Barrhaven journalist Charlie Senack recounts the shocking and disappointing ordeal that his mother endured, reminding us that COVID has not yet gone away
By Charlie Senack
Hospitals are supposed to be a place to go and get better; a place to heal the sick.
Unfortunately that was not the case for my mom Glenda Senack, a stage 3 lung cancer survivor, who contracted COVID-19 while being treated in hospital for an aggressive infection.
The ordeal began on Aug. 7, when she was transported to the General Campus of the Ottawa Hospital after dealing with a nasty cough and shortness of breath for about two weeks. Scans revealed aggressive pneumonia in the lungs. Doctors believe she had radiation pneumonitis, a rare infection that can attack five per cent of cancer patients who receive radiation to the chest. It comes in three stages — the third being most severe. Antibiotics were ordered and she was sent home. That lasted only eight hours.
At 3:30 a.m. the following morning, an ambulance was again at our Barrhaven home as she struggled to breathe. Just walking five feet was like running a marathon; she was more sick than she was during her 30 rounds of radiation and nine rounds of chemotherapy.
After nearly a day in the emergency department of two hospitals, my 65-year-old mom was hooked up to antibiotics through IV and was administered heavy doses of steroids to fight off the infection which had been running through her body for weeks. She was in a semi-private room with only one person, but a few days later was moved to a four-person room. That’s where she was exposed to COVID-19.
On Aug. 15, we were notified one of her roommates tested positive. The following day, my mom also received a positive test. The symptoms started off as flu-like but progressed as the days went on.
The news was shocking and disappointing. How could an immunocompromised patient with two lung-related illnesses be exposed to COVID — a virus that likes to attack the lungs?
I went searching for answers. In a letter sent to me by Cameron Love, president and CEO of the Ottawa Hospital, he said a review with the Infection Prevention and Control team found that all protocols were followed.
“I can tell you that the testing and movement of patients were done in alignment with existing protocols, and patients were placed on appropriate precautions,” Love wrote, noting that he didn’t want to “minimize the impact” it had on my mother and family.
While a response was appreciated, his statement is simply not true and fails to provide any sort of accountability.
After being exposed to a virus which has killed over 6,955,000 globally according to the world health agency, my mom was left in the room with the infected individual for hours. After my mom tested positive for COVID, an elderly patient who was negative remained in the room for half a day before being separated. During that time, she had a visitor who entered unmasked, ignoring the clear signage which said full PPE had to be worn. Even after repeated asks, the woman continued to refuse to follow the rules. Does any of this sound like protocol was followed?
But that’s not all. In a statement sent to the Ottawa Citizen newspaper, a spokesperson for the General Hospital said masks are still mandatory in outbreak units, patients rooms, and in the emergency department of the hospital. While true on paper, it’s not being enforced. During our time up at the hospital we saw many visitors seeing patients unmasked, and over 25 per cent of those in the ER were either unmasked or had them hanging from their chins.
Where is the accountability in all of this? Health experts are predicting a surge in COVID cases this fall and trends are already heading upwards. Hospitalizations due to the virus rose 11 per cent in the province of Ontario last week and wastewater has hit viral levels not seen since the spring. It’s a clear indication of what is to come.

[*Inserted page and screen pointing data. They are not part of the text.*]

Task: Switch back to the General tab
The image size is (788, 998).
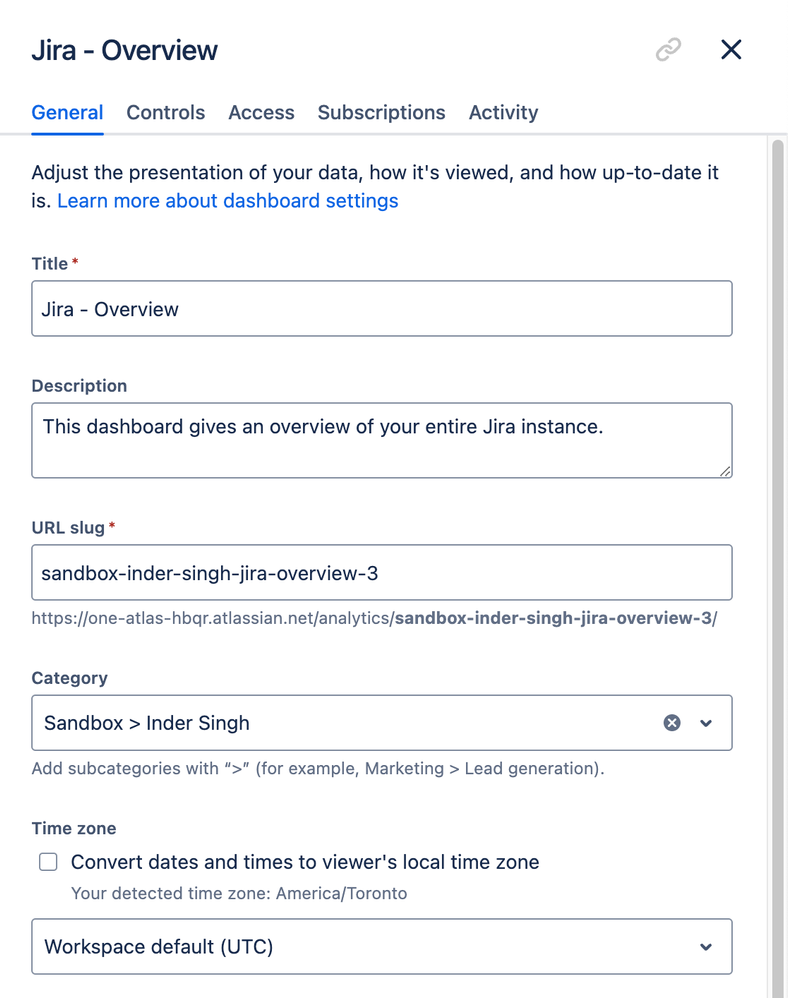Action: pyautogui.click(x=67, y=112)
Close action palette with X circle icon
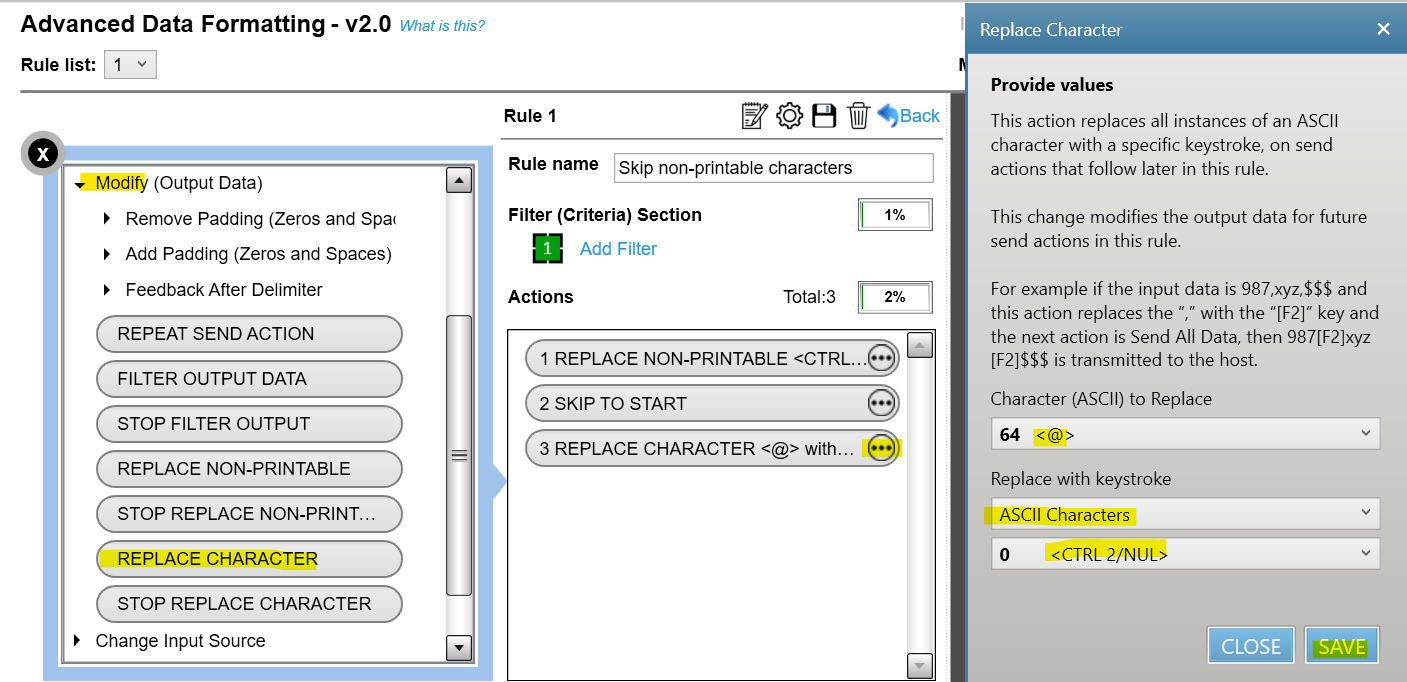Viewport: 1407px width, 682px height. point(43,154)
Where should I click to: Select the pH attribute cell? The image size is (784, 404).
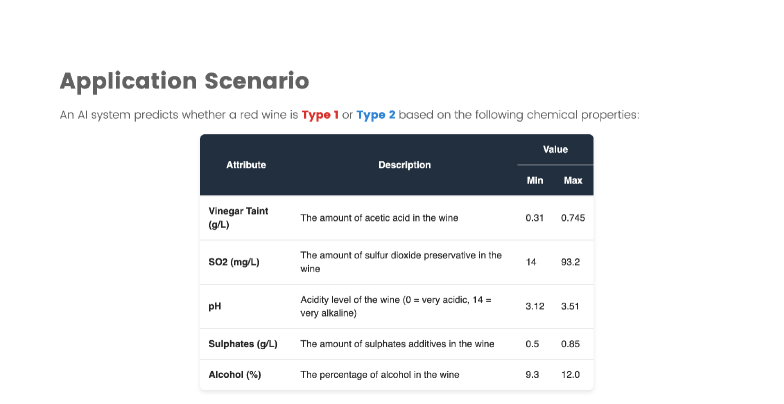(215, 306)
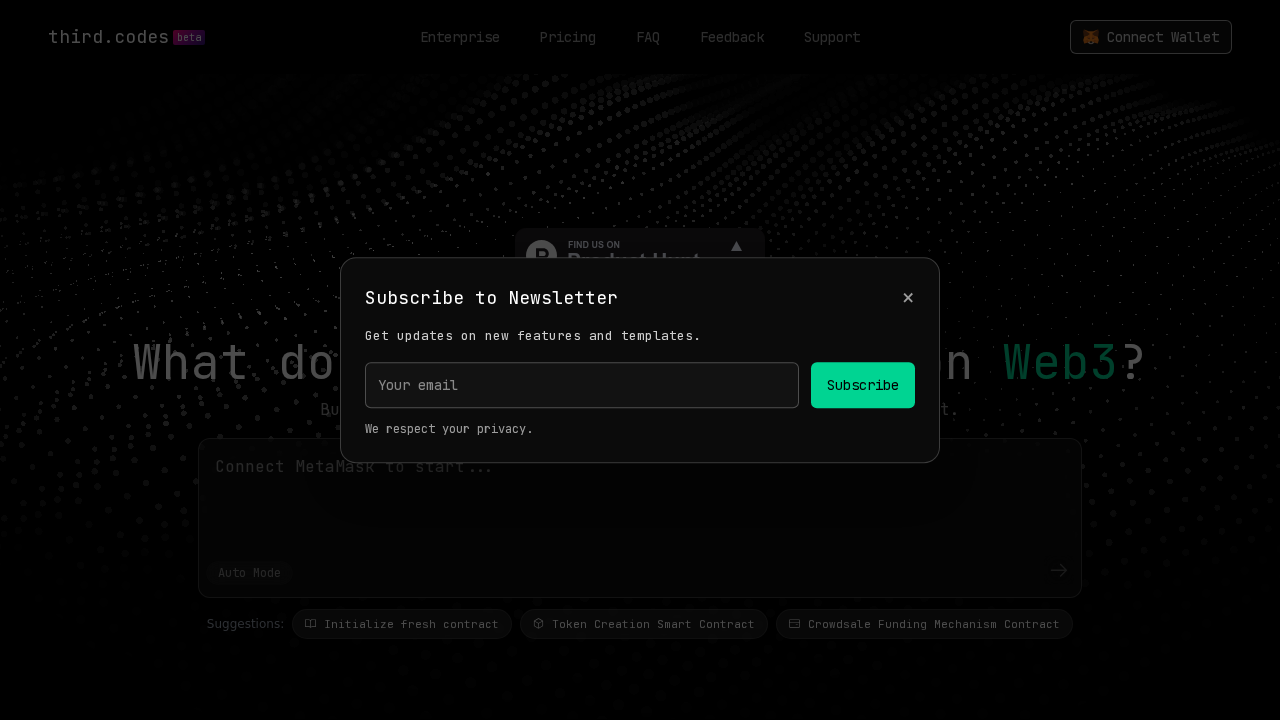Toggle Auto Mode in the prompt box
This screenshot has width=1280, height=720.
[x=249, y=572]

Hospitals are a setting where the most vulnerable patients go to get better. It should be a place where people can feel safe. Wearing a mask in these settings is not a hardship; it’s about saving lives.
It’s too late for my mom to not contract COVID-19 in the hospital, but it’s not too late to ensure other people don’t experience what she went through. My mom is fortunate to have lived to tell the tale; others might not be so lucky.
While her lungs were for the most part spared during her COVID-19 diagnosis, it was still an exhausting and unwanted ordeal which had her bedridden for days.
It’s been a tough year for my family and I; a year of change and adapting. It’s been most tough on my mom, a true fighter who has tackled each challenge head on. The pneumonia is now cleared up, symptoms from COVID are starting to heal, and scans show no signs of cancer. We are optimistic that circumstances can only go up from here.
While our problem is with the system, it’s not with the doctors and nurses who have been phenomenal throughout the entire journey. They work in an environment that is underappreciated, understaffed, and underfunded. A special thanks goes out to Dr. Graham Cook, Dr. Reena Goindi, and nurses Aiden and Sophia from the sixth floor.
It’s up to all of us to protect our loved ones. Mask up in hospitals, do your part to not spread infection, and remember that while COVID might not have the same impact on most of us as it did in March 2020, for some it can still be fatal. Thanks to everyone for their well wishes and support over such a grueling time.
Charlie Senack is a freelance journalist in Ottawa and editor of the Kitchissippi Times. His work has appeared in the Barrhaven Independent and the Manotick Messenger for the past seven years. He is a journalism student at Carleton University.